Format the data as a Markdown table with the columns Row and Line, beginning at the line that contains "Given: Open Timesheets" and stopping at the end of the data, leaving out blank lines and pictures.

[Data on where items appear]
--- Begin ---

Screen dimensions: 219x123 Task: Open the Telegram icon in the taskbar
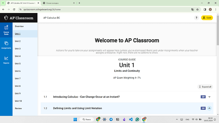pyautogui.click(x=111, y=120)
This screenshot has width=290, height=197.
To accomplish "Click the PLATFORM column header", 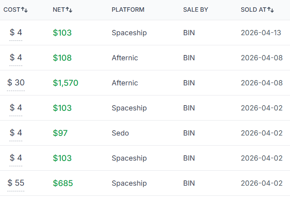I will tap(128, 10).
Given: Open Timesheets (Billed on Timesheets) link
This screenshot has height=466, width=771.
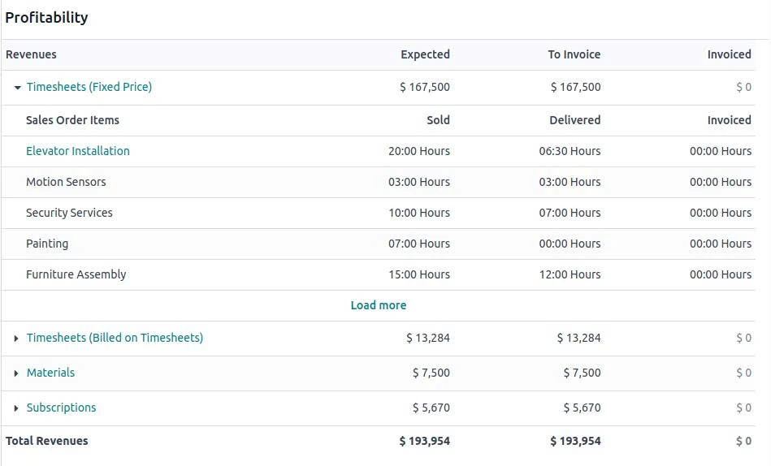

--- End ---

:: SOLVED EXERCISE ::
| Row | Line |
|---|---|
| 1 | Given: Open Timesheets (Billed on Timesheets) link |
| 2 | This screenshot has height=466, width=771. |